# My Experience With Caviar



## UEDriverMK (Nov 27, 2016)

So I worked a few weekends with Caviar in Dallas so I'm sharing my experience with everyone. 

Prior to this I've only done Uber Eats so that's all I have to compare it to. 

Pros:

Tips. I have been averaging a 70% tip rate. Average tip is $5.

Pay. This is a little hard to explain. Caviar's system figures the pay using some algorithm. It takes into consideration how far you are from the restaurant, how far it is to the customer, the size of the order and I'm sure other factors. However it figures it out, I'm making more per mile and per hour then I did with Uber. 

No rating system. No stars or thumbs up/down. No cancellation rate. No acceptance percentage. 

You know everything about the order before you accept it. It tells you where you have to pick up from, the neighborhood you are dropping it off to and how much you will be paid. 

2 minutes to accept the order. I don't remember how long Uber gave but I think it was 10 seconds or less. This helps if you're in a bad cell area or in a high rise apartment building. 

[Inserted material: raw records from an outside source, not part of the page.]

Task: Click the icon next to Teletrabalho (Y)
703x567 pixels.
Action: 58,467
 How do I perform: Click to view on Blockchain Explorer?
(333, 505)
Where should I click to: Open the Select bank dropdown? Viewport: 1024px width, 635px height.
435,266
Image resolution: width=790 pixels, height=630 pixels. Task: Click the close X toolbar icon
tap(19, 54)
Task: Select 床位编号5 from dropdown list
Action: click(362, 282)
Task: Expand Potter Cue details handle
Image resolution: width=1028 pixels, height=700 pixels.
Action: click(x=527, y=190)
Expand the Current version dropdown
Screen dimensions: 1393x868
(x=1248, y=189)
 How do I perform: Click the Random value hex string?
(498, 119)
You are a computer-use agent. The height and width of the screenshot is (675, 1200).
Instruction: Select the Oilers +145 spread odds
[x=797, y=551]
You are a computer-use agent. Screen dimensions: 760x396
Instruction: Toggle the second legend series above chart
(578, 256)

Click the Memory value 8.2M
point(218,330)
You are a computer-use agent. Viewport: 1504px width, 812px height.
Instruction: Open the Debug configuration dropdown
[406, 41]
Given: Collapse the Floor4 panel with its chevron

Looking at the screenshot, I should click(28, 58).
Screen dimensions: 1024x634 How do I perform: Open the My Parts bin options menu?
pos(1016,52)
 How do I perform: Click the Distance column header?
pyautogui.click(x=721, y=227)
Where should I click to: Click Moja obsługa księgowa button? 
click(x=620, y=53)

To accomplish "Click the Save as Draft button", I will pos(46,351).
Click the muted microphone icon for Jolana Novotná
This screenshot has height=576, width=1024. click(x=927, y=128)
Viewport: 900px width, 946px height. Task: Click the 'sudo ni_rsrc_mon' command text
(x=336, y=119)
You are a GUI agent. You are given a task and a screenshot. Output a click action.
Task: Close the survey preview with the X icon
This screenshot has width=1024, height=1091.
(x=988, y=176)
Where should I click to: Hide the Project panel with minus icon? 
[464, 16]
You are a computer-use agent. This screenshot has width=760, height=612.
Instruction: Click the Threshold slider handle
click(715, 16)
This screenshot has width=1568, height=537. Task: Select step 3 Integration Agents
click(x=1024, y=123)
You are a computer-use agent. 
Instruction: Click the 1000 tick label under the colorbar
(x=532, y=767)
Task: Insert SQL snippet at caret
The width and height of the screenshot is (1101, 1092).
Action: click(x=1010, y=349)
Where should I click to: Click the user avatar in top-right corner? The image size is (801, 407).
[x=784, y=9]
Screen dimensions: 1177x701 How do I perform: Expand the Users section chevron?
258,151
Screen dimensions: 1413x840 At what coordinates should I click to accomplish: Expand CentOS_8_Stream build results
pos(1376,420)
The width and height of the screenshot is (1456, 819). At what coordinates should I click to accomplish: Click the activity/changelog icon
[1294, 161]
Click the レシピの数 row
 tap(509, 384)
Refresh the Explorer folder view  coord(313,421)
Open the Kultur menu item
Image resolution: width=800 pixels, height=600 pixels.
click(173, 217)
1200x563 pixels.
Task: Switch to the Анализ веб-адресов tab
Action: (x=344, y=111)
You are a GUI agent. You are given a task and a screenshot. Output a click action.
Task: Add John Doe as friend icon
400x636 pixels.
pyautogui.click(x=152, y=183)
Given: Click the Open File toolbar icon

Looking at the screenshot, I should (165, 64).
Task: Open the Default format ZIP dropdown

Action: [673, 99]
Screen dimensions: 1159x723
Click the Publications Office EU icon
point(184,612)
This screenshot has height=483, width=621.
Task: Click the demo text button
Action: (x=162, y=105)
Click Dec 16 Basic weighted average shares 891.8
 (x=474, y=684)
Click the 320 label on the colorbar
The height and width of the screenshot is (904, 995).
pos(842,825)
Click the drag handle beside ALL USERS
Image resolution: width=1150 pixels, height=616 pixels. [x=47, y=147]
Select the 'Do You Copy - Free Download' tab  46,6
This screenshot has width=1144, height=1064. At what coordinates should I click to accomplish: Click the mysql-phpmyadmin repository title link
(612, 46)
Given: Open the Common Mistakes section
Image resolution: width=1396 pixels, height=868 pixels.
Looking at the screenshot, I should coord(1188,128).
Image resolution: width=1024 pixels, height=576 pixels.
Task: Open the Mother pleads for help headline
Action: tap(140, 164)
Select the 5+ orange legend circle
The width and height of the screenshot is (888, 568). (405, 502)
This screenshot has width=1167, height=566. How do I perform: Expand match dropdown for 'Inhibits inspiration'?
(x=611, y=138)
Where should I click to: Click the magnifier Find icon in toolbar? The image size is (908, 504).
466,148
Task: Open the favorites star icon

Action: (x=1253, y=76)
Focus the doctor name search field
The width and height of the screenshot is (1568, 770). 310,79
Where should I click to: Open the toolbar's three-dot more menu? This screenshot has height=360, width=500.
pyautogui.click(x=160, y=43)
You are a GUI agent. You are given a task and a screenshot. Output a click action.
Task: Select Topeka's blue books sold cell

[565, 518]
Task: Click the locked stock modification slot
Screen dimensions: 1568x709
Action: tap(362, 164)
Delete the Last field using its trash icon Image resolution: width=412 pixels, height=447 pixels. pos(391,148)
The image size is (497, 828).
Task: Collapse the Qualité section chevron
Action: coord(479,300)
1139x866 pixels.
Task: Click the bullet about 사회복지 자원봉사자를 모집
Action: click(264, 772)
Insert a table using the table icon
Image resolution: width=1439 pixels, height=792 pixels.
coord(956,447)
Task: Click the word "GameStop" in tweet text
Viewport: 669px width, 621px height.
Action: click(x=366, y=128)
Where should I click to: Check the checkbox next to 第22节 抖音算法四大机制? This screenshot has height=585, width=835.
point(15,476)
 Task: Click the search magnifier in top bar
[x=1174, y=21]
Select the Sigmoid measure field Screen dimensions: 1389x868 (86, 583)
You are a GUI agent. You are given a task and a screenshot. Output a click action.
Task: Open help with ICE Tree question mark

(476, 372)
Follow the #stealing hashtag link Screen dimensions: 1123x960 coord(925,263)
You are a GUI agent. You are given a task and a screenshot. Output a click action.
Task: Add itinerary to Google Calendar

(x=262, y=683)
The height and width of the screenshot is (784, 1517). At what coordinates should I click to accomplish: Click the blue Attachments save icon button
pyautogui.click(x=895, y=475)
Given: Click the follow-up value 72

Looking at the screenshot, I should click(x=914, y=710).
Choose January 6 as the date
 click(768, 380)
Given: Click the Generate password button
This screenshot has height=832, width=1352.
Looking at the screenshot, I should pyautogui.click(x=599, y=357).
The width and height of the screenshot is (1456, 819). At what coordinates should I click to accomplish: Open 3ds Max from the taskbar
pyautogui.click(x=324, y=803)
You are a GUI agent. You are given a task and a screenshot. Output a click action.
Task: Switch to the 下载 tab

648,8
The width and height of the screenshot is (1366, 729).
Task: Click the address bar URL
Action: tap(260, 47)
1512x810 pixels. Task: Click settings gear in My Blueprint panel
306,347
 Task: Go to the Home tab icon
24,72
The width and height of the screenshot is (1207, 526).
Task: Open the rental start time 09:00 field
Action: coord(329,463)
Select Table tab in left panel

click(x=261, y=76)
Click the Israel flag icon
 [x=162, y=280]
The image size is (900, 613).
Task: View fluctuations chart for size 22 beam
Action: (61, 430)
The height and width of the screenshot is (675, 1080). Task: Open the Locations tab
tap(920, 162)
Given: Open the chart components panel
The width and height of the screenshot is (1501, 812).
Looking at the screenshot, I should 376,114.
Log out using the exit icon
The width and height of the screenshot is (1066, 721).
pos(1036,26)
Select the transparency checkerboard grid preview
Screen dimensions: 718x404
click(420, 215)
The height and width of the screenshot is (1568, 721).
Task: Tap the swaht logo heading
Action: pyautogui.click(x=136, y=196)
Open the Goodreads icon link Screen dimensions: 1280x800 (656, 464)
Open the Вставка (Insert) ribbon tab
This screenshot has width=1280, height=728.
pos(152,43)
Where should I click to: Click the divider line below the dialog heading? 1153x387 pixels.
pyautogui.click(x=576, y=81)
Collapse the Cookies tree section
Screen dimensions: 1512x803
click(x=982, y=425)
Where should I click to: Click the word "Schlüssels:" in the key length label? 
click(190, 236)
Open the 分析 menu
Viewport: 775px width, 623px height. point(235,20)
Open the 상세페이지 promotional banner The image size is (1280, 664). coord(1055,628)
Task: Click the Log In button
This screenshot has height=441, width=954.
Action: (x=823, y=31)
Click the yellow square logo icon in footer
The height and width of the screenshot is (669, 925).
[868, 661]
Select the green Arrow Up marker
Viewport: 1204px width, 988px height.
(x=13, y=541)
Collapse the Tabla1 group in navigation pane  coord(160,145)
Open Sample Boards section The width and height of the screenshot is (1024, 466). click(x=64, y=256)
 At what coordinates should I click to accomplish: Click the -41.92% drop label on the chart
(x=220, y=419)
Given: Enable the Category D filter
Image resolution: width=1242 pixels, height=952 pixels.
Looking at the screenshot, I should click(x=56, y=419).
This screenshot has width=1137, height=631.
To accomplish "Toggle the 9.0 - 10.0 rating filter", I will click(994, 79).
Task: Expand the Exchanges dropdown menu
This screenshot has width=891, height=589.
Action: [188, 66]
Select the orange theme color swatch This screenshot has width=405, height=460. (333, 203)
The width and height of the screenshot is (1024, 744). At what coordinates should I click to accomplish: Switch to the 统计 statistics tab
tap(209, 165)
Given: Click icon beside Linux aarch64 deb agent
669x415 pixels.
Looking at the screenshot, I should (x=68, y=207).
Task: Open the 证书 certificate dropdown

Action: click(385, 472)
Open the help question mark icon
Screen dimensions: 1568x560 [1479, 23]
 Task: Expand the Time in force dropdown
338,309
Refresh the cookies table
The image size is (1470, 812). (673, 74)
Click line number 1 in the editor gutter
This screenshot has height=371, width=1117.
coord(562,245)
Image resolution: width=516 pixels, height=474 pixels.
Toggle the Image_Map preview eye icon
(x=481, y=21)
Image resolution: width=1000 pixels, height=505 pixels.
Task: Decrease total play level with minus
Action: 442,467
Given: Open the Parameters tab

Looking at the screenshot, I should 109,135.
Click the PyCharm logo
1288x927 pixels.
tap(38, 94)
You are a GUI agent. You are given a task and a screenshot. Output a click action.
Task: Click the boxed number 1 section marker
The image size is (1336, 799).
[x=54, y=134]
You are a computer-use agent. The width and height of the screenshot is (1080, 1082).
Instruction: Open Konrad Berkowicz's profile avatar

Don't need to keep the app on the screen. This was a huge pet peeve with Uber. There were times I got logged off because I was surfing the net on my phone waiting for an order. Not only does Caviar run in the background, it also sends a text message when you've been assigned a new order. Now while I'm waiting I watch Netflix.

Driver support is easy to get a hold of and super helpful. I have had a few orders with wrong addresses, people not home, another driver sent to pick up the same order. Support is a text away and I've always been fairly compensated for my trouble. 

Cons:

Scheduled shifts. Shifts fill up pretty quick. You can sign on without scheduling but priority goes to the scheduled drivers. 

No reimbursement for tolls. This may seem nit picky but if I'm going to give a fair assessment I think this needs to be mentioned. In Dallas there is only 1 toll road in the delivery area so it's really not that big of a deal to me.

Small delivery area. This is a pro in some ways. I drive a lot less delivery miles, but the delivery area is 30 miles from my home so I'm limited to how often I can work. 

Not as busy. With Uber the orders didn't stop when I signed on for a dinner shift. Caviar is still growing in this area so there aren't as many orders. I never do more than 5 hour shifts. There have been days when I've only gotten 5 orders and days when I've gotten 10 orders. But between the pay and tips, even getting 5 orders I'm still making as much as I did with Uber but driving half as much. 

That's been my experience. If there are other Caviar drivers out there, I'd like to know if you are having the same experience.


----------



## Jagent (Jan 29, 2017)

Nice review! Sounds like a pretty good gig.


----------



## Woohaa (Jan 15, 2017)

I do Caviar in Los Angeles and the payscale sounds a bit higher out here. They do pay the most out of all the delivery services but you'll average about two an hour, as opposed to the other apps like Postmates that give you all you can handle. 

But generally you'll have to do about three Dasher or Postmates orders to equal one good Cavy order.


----------



## TiaraD (Jan 27, 2017)

Woohaa said:


> I do Caviar in Los Angeles and the payscale sounds a bit higher out here. They do pay the most out of all the delivery services but you'll average about two an hour, as opposed to the other apps like Postmates that give you all you can handle.
> 
> But generally you'll have to do about three Dasher or Postmates orders to equal one good Cavy order.


Thanks I'm also in L.A. and was thinking of adding Caviar to my delivery plate lol. May I ask where in L.A. you drive? I mostly do Westside and South Bay. Thanks in advance.

Thanks for sharing your experience!



UEDriverMK said:


> So I worked a few weekends with Caviar in Dallas so I'm sharing my experience with everyone.
> 
> Prior to this I've only done Uber Eats so that's all I have to compare it to.
> 
> ...


----------



## Woohaa (Jan 15, 2017)

TiaraD said:


> Thanks I'm also in L.A. and was thinking of adding Caviar to my delivery plate lol. May I ask where in L.A. you drive? I mostly do Westside and South Bay. Thanks in advance.


DTLA, Westwood/Brentwood areas.


----------



## tohunt4me (Nov 23, 2015)

UEDriverMK said:


> So I worked a few weekends with Caviar in Dallas so I'm sharing my experience with everyone.
> 
> Prior to this I've only done Uber Eats so that's all I have to compare it to.
> 
> ...


I thought we were discussing REAL CAVIAR !

There is a small fortune to be made in Mullet Roe Caviar. The season only lasts about 3 weeks. Have to hit it hard and hit it fast.
Bottarga.


----------



## TiaraD (Jan 27, 2017)

Woohaa said:


> DTLA, Westwood/Brentwood areas.


Thanks for responding! I figured Brentwood would be a good one. Hoping for some in South Bay too.


----------



## saucy05 (Aug 23, 2015)

Started driving for them yesterday and so far I'm not impressed. They don't seem to have enough orders to satisfy even a single order per hour at peak hours. 

I was hoping it could be a better paying version of postmates where I can log in and out as I please but nope not even close.


----------